Para las democracias liberales, internet ha generado tanto oportunidades como riesgos: si bien ha aumentado indudablemente el pluralismo informativo, los mecanismos de censura han crecido de forma paralela. La red sirve también de altavoz a movimientos xenófobos, bandas criminales, grupos terroristas o servicios de inteligencia, que la utilizan para sus propios fines. Todo esto ha dado lugar a una creciente desconfianza hacia el ciberespacio, como fuente de vulnerabilidad; lo que se ve reflejado en la última revisión de la Estrategia de Seguridad Nacional española.
Sin embargo, la excesiva tendencia a securitizar estos desafíos —es decir, considerarlos por defecto como amenazas, en especial de tipo militar—, puede llevarnos a emplear conceptos inadecuados para comprenderlos. Así, parece algo forzado considerar “injerencia en nuestros asuntos internos” las críticas de ciertos medios extranjeros a la gestión de la crisis con Cataluña, ya que no se han visto acompañadas de un apoyo ni reconocimiento oficial del referéndum separatista por parte de sus respectivos gobiernos. Tampoco deberíamos calificar de “ataques” o “guerra” —aunque sea con el prefijo “ciber”— las difamaciones o fake news; si proceden de un actor estatal, se trata más bien de propaganda o desinformación.
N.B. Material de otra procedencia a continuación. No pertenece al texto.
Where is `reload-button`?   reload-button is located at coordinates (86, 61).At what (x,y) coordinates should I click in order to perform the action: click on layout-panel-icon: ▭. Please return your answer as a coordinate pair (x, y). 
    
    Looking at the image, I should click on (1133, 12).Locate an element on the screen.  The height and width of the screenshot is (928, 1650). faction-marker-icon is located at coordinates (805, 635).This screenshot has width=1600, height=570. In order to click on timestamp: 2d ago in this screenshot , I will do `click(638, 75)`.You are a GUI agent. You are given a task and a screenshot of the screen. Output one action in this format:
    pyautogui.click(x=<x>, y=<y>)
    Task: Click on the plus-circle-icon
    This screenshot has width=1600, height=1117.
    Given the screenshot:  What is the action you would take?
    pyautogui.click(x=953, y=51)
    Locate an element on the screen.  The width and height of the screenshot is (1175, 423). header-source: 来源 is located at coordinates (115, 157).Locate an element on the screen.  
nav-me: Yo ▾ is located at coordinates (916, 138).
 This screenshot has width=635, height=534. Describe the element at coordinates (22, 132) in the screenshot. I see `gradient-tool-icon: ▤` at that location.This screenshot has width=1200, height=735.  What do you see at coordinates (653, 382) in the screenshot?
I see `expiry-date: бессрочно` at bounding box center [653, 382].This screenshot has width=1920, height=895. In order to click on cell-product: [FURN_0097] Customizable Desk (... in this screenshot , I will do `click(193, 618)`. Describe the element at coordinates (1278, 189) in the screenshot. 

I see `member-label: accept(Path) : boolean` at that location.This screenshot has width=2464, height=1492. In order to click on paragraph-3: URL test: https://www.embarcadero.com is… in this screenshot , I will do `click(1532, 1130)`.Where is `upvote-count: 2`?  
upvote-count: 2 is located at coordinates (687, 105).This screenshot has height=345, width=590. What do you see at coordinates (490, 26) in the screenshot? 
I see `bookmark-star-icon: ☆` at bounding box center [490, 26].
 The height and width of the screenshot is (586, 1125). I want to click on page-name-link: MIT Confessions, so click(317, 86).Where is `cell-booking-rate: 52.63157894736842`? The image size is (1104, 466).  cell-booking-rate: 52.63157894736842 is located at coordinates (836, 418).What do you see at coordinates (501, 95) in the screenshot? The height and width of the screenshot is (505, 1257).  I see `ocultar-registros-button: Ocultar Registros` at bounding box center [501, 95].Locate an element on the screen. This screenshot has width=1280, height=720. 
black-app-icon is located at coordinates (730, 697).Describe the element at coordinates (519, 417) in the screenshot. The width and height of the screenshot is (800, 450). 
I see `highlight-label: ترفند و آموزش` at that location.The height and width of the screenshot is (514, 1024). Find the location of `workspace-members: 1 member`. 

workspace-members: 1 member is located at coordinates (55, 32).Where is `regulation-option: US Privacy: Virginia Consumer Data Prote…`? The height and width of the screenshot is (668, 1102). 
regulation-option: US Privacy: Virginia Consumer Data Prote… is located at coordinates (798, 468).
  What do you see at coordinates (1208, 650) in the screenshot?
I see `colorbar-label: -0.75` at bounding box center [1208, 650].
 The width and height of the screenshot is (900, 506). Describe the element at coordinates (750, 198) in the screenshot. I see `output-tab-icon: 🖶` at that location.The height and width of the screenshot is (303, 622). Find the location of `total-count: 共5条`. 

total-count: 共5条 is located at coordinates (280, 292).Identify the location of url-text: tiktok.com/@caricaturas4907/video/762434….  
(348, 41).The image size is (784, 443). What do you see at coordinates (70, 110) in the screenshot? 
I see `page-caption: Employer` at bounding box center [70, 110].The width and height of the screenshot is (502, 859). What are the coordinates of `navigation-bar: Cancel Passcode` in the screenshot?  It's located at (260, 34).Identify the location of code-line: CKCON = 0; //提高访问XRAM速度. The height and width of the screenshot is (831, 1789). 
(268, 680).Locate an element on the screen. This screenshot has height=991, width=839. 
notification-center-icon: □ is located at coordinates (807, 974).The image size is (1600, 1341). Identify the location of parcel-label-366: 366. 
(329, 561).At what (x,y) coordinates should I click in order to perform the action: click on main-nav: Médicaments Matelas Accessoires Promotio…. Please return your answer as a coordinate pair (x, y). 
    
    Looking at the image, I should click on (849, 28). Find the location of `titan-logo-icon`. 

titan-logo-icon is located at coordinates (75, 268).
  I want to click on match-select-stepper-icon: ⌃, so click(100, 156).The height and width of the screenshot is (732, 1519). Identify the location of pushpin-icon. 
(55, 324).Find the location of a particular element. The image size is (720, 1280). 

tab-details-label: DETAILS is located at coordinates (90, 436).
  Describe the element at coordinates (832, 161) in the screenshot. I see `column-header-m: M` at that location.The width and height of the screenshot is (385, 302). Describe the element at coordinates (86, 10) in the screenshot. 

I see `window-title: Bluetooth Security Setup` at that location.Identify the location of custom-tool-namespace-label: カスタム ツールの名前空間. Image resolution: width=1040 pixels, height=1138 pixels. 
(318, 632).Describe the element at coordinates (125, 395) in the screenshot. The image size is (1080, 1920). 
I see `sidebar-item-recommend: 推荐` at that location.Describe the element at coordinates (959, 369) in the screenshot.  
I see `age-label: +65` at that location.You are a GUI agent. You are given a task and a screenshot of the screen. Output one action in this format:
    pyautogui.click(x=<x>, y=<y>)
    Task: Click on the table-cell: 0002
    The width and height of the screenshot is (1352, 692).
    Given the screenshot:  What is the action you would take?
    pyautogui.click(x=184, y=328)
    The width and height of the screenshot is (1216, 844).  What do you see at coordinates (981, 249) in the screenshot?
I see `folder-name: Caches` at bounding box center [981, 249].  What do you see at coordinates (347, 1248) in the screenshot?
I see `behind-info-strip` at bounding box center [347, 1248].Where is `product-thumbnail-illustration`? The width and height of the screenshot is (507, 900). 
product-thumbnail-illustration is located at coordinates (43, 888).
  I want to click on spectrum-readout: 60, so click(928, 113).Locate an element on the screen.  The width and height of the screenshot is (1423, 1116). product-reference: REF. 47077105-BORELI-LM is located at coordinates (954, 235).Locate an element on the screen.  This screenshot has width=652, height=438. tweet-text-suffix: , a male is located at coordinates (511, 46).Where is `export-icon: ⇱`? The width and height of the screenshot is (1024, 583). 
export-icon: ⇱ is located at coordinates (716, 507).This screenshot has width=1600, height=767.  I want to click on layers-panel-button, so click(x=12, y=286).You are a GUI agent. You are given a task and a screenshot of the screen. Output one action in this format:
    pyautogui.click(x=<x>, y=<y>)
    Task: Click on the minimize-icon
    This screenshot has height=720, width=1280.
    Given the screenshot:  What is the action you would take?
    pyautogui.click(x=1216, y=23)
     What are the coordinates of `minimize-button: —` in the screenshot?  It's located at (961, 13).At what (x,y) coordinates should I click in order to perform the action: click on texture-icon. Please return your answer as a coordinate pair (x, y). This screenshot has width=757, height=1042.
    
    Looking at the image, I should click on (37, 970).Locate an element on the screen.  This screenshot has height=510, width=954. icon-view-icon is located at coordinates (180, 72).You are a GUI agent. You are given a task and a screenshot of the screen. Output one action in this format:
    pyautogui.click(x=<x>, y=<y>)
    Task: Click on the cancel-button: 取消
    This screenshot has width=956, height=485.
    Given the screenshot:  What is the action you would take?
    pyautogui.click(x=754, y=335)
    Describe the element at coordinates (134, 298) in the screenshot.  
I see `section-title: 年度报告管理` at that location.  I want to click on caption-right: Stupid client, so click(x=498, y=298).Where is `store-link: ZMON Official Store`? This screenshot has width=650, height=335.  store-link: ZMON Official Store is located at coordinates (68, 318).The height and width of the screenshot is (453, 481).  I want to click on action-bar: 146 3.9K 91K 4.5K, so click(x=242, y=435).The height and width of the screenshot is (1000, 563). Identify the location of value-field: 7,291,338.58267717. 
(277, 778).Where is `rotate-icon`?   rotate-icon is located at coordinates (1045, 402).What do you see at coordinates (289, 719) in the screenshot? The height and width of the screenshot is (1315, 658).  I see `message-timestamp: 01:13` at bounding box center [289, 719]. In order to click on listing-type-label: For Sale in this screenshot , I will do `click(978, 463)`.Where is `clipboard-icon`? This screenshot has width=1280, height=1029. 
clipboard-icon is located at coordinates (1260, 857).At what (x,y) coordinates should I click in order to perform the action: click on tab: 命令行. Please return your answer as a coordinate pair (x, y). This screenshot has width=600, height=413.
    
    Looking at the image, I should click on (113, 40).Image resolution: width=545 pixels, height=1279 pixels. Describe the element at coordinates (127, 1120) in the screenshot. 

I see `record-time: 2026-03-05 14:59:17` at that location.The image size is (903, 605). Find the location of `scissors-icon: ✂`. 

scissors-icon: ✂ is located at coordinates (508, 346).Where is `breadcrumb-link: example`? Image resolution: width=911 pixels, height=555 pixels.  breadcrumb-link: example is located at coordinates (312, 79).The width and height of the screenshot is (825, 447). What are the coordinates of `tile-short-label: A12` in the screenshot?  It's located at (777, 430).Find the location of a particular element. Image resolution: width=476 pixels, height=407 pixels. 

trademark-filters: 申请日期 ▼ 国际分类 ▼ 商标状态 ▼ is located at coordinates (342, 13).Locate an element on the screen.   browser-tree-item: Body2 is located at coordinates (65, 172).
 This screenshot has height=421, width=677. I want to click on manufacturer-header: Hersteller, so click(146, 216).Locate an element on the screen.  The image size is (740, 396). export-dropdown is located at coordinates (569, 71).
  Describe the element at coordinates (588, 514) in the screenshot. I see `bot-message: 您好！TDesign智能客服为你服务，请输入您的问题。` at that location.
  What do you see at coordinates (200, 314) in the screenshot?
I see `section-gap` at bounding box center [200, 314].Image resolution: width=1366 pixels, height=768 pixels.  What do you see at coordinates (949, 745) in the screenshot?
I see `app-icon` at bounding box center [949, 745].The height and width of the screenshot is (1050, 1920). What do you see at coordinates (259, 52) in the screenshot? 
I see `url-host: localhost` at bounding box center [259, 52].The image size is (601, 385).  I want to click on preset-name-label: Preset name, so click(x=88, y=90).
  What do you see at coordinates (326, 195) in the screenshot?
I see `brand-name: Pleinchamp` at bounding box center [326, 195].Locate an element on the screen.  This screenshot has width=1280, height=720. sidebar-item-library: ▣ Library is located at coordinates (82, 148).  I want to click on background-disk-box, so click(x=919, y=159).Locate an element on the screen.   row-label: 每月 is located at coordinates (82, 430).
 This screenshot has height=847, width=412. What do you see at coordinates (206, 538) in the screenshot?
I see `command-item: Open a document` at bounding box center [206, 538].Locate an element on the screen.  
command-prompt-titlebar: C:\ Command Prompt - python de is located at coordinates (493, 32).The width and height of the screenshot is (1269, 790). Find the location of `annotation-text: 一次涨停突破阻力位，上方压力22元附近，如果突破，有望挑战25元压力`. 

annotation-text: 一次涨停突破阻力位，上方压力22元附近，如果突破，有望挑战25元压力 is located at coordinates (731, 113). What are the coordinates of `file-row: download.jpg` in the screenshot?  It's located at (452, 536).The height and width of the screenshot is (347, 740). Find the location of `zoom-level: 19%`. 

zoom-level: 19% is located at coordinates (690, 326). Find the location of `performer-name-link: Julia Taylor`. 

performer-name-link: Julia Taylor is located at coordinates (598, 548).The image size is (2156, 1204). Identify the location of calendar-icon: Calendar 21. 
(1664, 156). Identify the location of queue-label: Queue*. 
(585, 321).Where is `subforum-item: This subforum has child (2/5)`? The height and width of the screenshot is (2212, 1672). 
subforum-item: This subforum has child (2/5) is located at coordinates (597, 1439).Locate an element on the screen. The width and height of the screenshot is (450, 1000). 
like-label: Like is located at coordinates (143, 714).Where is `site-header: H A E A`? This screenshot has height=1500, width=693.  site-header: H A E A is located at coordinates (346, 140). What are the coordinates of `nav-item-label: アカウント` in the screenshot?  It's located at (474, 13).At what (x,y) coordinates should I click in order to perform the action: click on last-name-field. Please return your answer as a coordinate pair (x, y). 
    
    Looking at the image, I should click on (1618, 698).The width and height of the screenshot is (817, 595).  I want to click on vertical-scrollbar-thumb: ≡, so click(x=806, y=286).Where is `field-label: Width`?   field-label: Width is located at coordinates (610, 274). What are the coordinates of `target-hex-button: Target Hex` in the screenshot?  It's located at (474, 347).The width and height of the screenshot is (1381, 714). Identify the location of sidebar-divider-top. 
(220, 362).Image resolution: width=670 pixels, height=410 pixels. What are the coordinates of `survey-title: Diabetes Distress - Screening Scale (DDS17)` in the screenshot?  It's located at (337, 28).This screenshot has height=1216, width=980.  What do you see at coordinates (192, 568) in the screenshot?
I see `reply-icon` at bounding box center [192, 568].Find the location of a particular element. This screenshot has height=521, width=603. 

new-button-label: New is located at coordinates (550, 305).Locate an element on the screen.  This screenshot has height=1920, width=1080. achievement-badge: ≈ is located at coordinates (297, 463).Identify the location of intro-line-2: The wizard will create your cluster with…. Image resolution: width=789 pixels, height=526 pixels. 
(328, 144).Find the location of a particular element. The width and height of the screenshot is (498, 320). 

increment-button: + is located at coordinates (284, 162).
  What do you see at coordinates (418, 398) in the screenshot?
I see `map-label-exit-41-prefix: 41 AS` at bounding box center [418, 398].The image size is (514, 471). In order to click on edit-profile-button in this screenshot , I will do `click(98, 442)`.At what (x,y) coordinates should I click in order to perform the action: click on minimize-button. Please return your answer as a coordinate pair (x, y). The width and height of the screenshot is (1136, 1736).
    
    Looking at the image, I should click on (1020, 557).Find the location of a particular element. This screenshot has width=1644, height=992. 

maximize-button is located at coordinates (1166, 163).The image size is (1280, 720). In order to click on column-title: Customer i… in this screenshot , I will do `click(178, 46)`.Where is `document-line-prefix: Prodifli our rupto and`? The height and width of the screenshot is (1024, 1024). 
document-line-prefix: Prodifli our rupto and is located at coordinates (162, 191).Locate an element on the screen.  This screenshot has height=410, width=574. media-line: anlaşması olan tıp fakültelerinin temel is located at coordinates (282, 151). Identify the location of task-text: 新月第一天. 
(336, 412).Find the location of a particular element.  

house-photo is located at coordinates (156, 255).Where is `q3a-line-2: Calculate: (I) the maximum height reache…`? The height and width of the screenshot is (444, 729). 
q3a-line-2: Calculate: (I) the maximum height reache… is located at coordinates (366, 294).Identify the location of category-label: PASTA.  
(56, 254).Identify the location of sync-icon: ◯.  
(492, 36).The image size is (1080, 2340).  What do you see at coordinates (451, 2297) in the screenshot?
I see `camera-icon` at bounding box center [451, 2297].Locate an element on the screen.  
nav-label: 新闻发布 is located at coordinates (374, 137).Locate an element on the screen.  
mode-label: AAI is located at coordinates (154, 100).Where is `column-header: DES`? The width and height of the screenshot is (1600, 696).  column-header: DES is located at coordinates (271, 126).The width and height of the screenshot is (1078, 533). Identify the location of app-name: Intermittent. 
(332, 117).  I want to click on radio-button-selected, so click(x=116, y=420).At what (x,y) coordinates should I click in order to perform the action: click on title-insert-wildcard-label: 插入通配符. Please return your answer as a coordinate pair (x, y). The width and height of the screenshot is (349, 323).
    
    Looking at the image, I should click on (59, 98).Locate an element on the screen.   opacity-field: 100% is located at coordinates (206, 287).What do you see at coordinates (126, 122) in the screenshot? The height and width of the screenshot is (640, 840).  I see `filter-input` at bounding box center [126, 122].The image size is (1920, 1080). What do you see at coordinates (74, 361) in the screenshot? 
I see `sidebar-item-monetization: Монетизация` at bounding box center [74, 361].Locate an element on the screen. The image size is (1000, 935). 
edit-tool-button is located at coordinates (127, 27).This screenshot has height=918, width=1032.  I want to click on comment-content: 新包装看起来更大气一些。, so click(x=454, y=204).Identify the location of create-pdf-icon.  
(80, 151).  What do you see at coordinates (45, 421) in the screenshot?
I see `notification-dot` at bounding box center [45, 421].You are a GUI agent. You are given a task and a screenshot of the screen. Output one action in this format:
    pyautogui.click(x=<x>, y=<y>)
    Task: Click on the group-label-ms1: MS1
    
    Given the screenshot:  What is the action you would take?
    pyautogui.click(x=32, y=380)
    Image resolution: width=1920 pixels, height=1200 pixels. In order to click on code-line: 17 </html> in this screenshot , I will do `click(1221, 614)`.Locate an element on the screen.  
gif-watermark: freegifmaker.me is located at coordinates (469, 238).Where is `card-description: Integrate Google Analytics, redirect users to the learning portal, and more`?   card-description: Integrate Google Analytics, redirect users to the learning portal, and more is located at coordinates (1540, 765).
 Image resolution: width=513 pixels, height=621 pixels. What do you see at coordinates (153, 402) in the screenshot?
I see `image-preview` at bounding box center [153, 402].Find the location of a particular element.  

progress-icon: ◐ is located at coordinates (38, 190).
Estas “operaciones de influencia” se mueven en una ambigua zona gris, donde habría que distinguir ante todo las que sirven de apoyo a un conflicto armado —como las noticias de medios rusos sobre Ucrania o Siria— de aquellas donde no existe intervención sobre el terreno, más allá de los efectos que puedan tener dichos mensajes en la opinión pública. A diferencia de la mera propaganda, el presunto hackeo de los ordenadores del Partido Demócrata estadounidense para obtener información comprometedora sí sería un ejemplo de ciberataque; lo cual no significa, naturalmente, que fuera esa la causa principal de su derrota ante Trump.
Que sea Rusia quien esté usando cada vez más estos instrumentos no está exento de ironía. Putin, desde su mentalidad de antiguo oficial de contrainteligencia, consideraba inicialmente internet como un vehículo para la influencia “subversiva” de EEUU, que debía ser vigilado y controlado para preservar la estabilidad del régimen. Ya en la Doctrina de Seguridad de la Información de 2000 se mencionaba como amenaza el dominio del “espacio mundial de la información” por parte de otros países, y la vulnerabilidad de Rusia ante posibles ataques informáticos. La creación de medios dirigidos al público global, como RT o Sputnik, obedeció precisamente a ese temor de Moscú a perder la competición con Occidente en el terreno de la construcción digital del relato.
¿Qué hacer ante acciones desestabilizadoras como las que hemos descrito? En un Estado democrático, la respuesta debe ser proporcional a los medios empleados por el adversario, el contexto político o militar del enfrentamiento y el impacto real causado en nuestra población, que no puede evaluarse mediante un simple recuento de tuits o interacciones. Sobredimensionar la capacidad de influencia de Rusia contribuye, precisamente, a otorgarle el peso internacional que busca; además de crear un clima de hostilidad y sospecha hacia todo tipo de voces críticas, en el que la libertad de expresión puede ser la primera víctima.